Tamam normalde de taş gibi, harika bir insanım ama.. Kıkırdadım. İçimden konuştuğum şeyler delirdiğimin bir göstergesiydi sanırım.

Bilgisayarı alan Jennie yanıma oturdu. "Ne izliyoruz?"
"Fark etmez." Dedim, gözlerini kıstı. "O zaman love and prejudice olsun." Omuz silktim. Aklıma sabah yaşananlar geliyordu.

Flashback
"Vaktim değerli, ne söyleyeceksen söyle." Dedim, ifadesiz görünmeye çalışarak. "Özür dilerim.."
"Bittiyse gidiyorum?" Gözlerini yerden yüzüme çıkardı. Kızarmıştı, içimin acıması da kendime kızmamı sağlıyordu.

"Kabul ediyorum ilk başta o düşünceyle sana yaklaştım, sonra gerçekten senden hoşlanmaya başladım Taehyung.. Özür dilerim adi herifin tekiyim.. Beni affetmeyeceğini biliyorum ama sensiz neşem eksik olur.." Yutkundu. "Sinirini at, vur, bağır yeter ki sessiz kalma.."

Derin bir nefes verdim. "Ben sana kızgın değil kırgınım Jungkook.. Ayrıca söylediklerin yine de amacını değiştirmiyor. Siz arabadaydınız ve ben lastiğinizi patlatabilecek bir taştım.
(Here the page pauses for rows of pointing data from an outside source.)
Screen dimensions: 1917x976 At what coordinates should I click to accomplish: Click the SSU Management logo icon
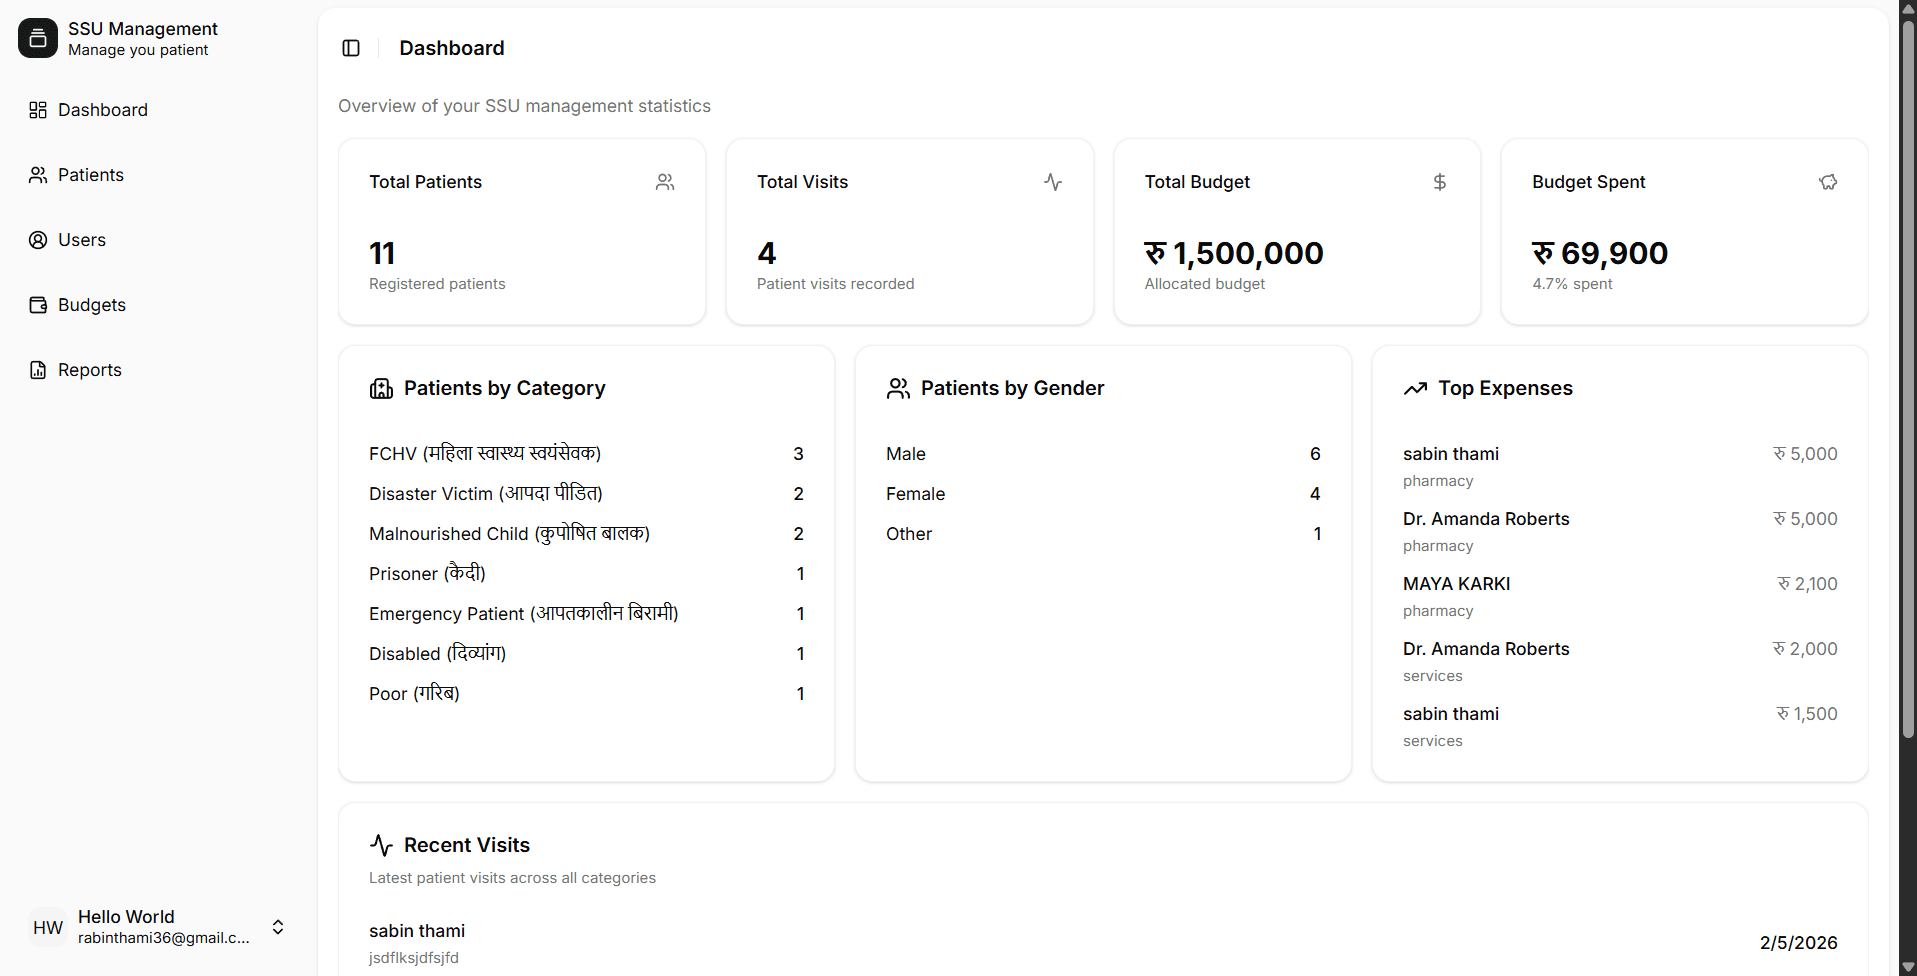(37, 37)
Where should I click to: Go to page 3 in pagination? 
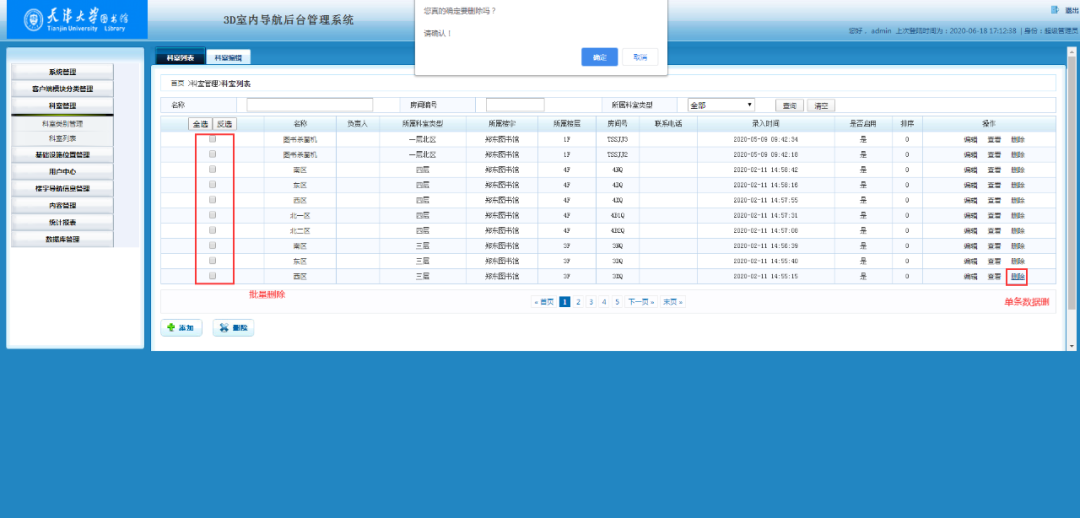click(591, 301)
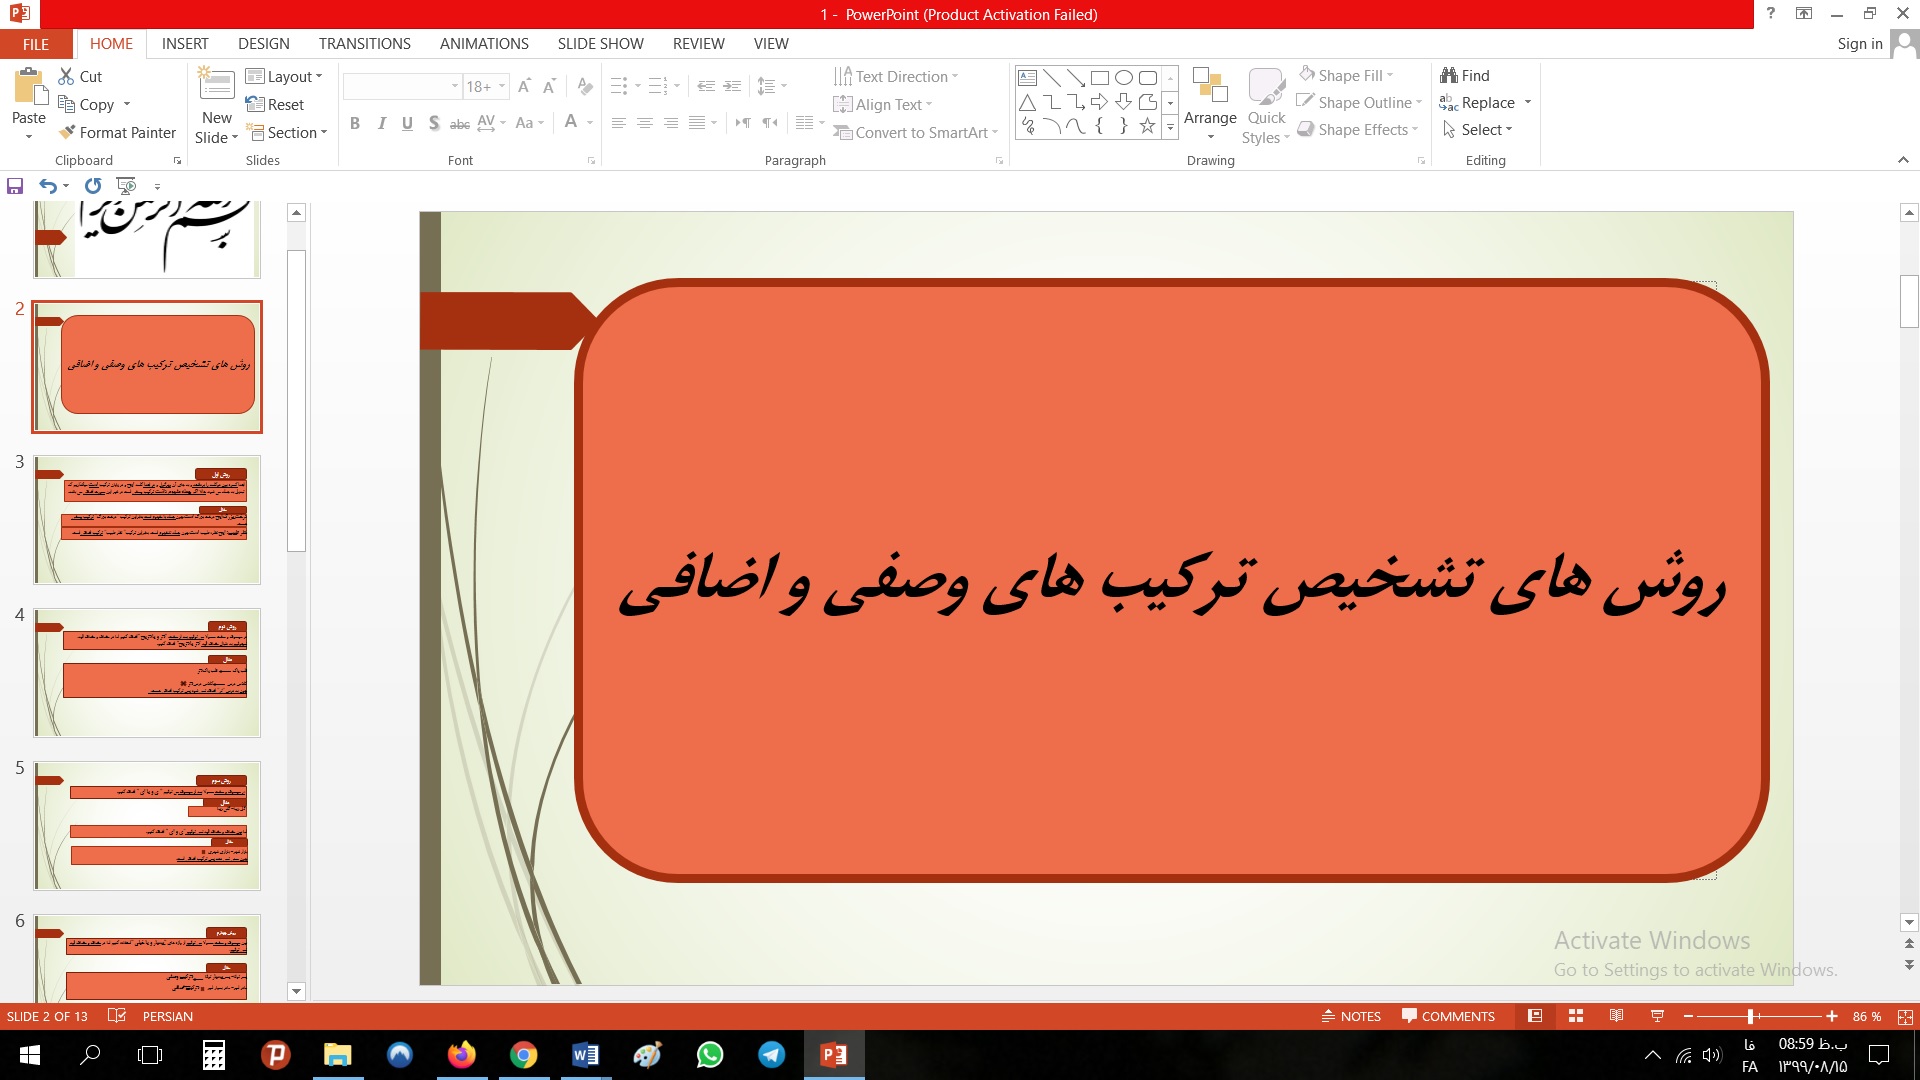Open the Layout dropdown
This screenshot has height=1080, width=1920.
pos(284,76)
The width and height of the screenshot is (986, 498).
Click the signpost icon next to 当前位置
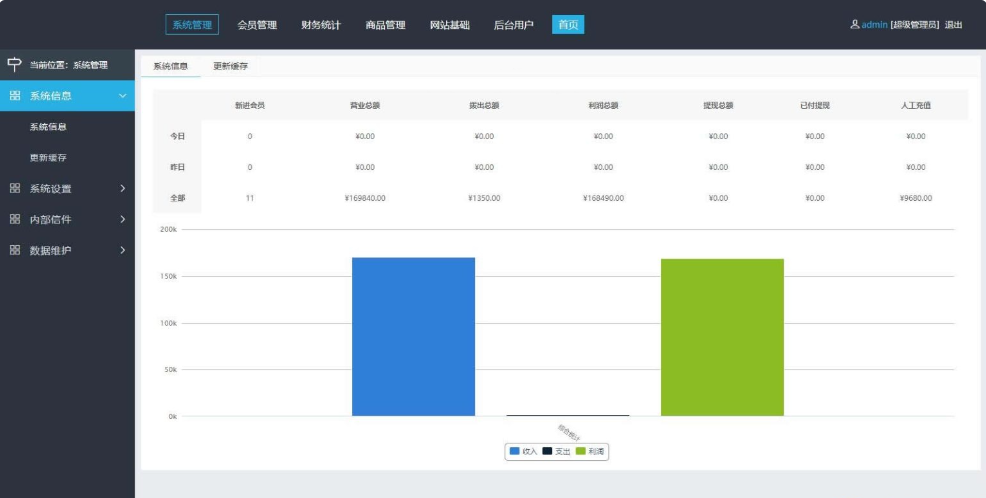pos(14,65)
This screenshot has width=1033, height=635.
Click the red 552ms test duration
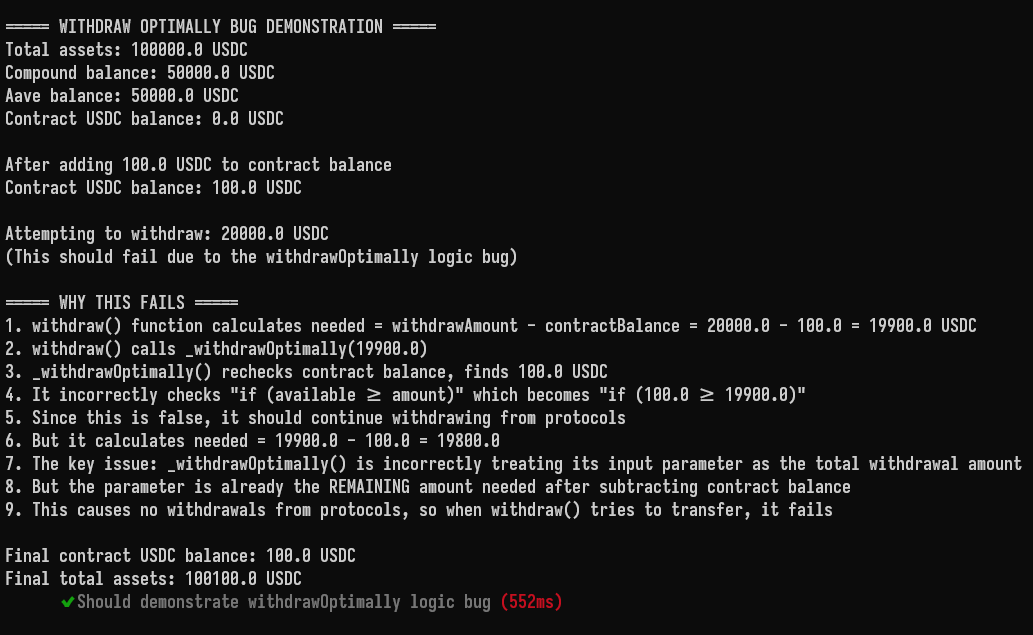pyautogui.click(x=531, y=602)
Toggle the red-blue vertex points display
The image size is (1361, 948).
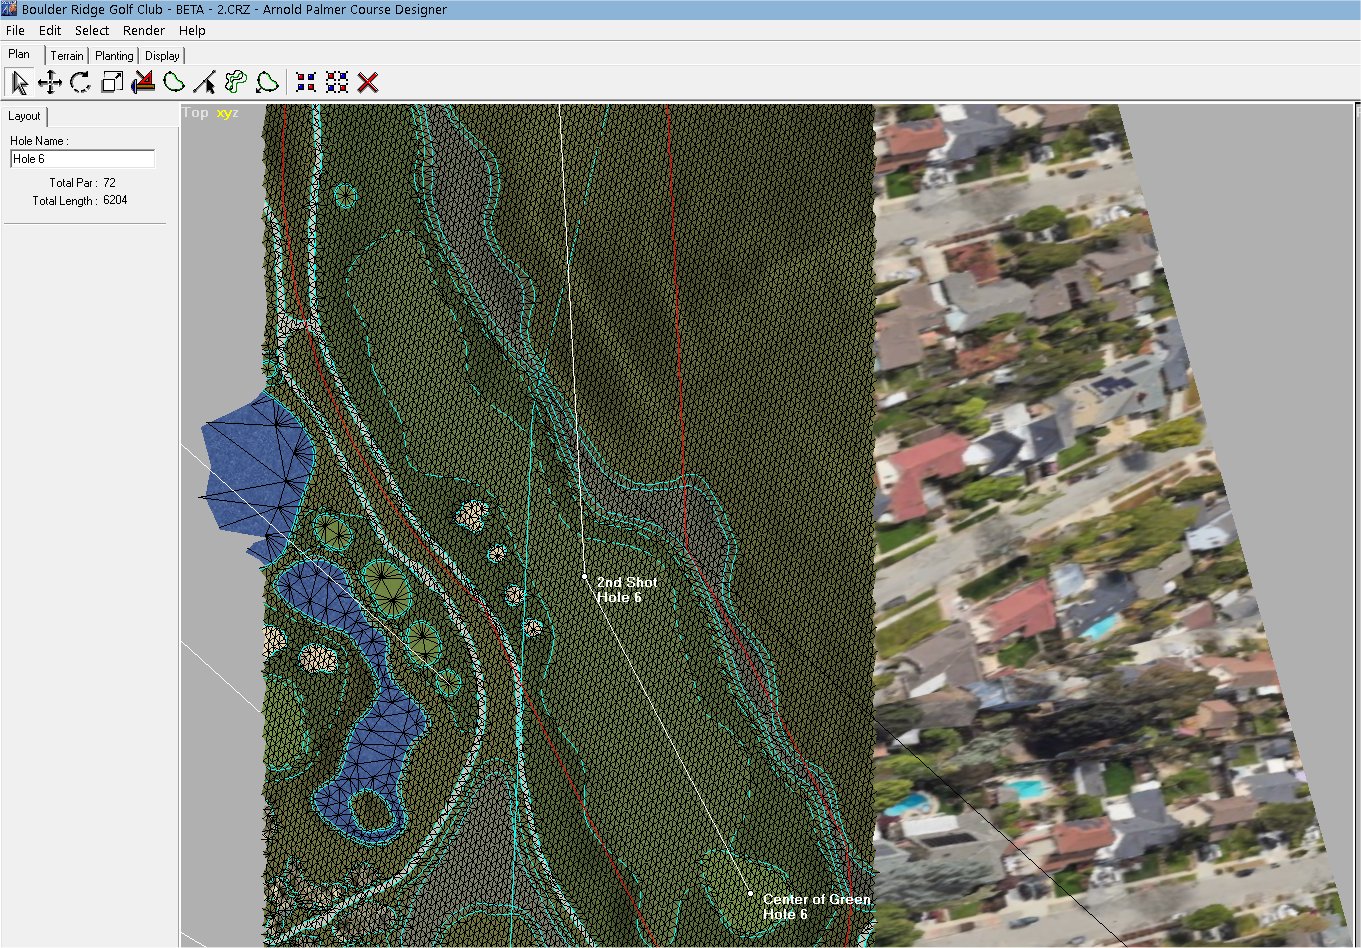point(307,82)
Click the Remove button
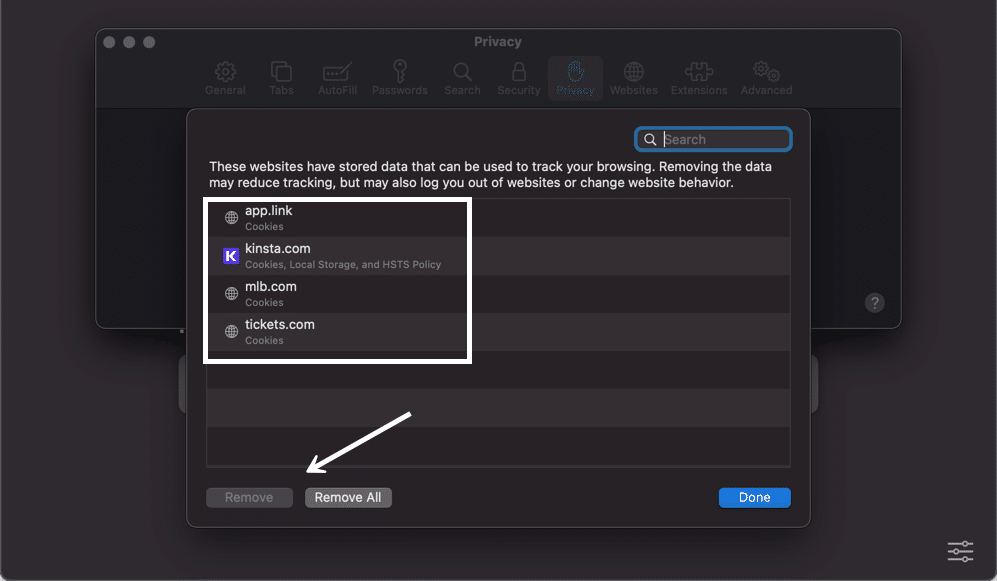Viewport: 997px width, 581px height. pyautogui.click(x=249, y=497)
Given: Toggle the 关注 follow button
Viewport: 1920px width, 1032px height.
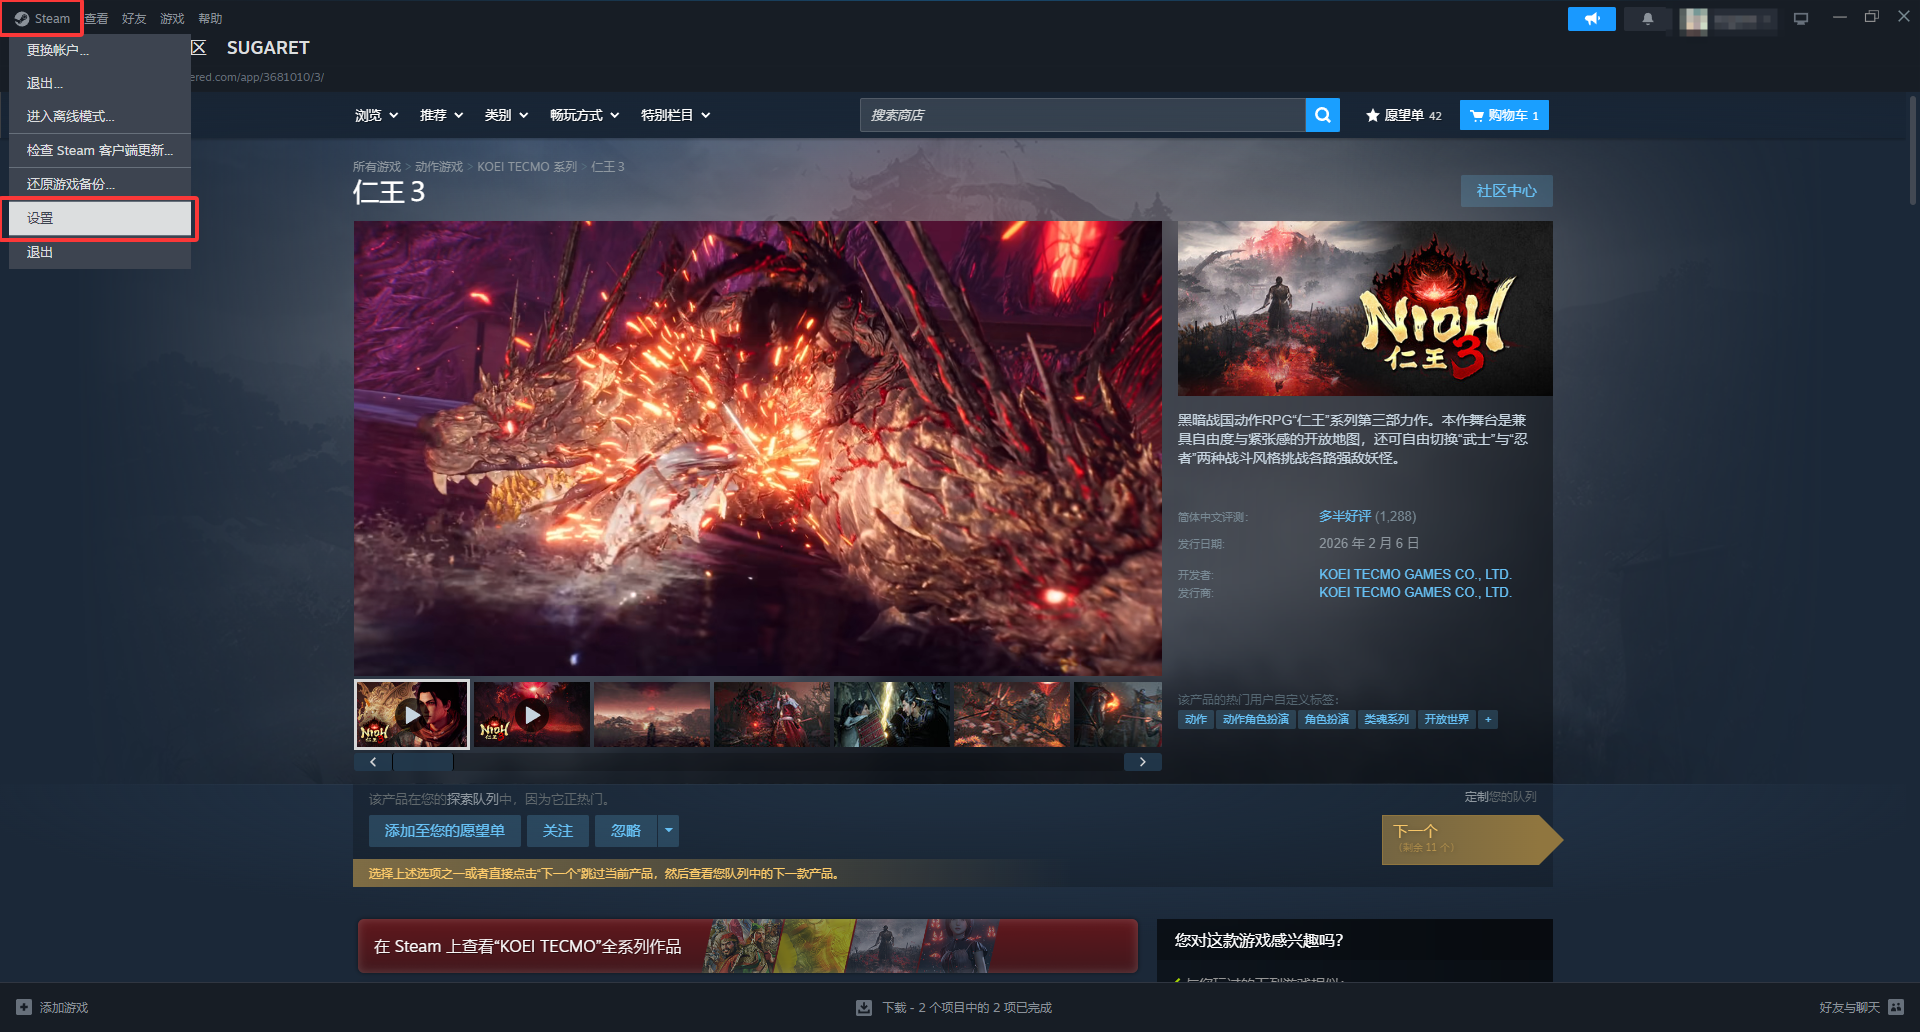Looking at the screenshot, I should (557, 831).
Beni alıp yoluna engel olmayayım diye yanına koydun. Kandırdın, kendi isteğinle seçtiğin o oyuncaklardan bile değersizdim.."
"Hayır öyle değil Taehyung, seni sev-" Sözünü kestim. "Görüşmemek üzere Jeon Jungkook." Kapıyı sertçe kapattım.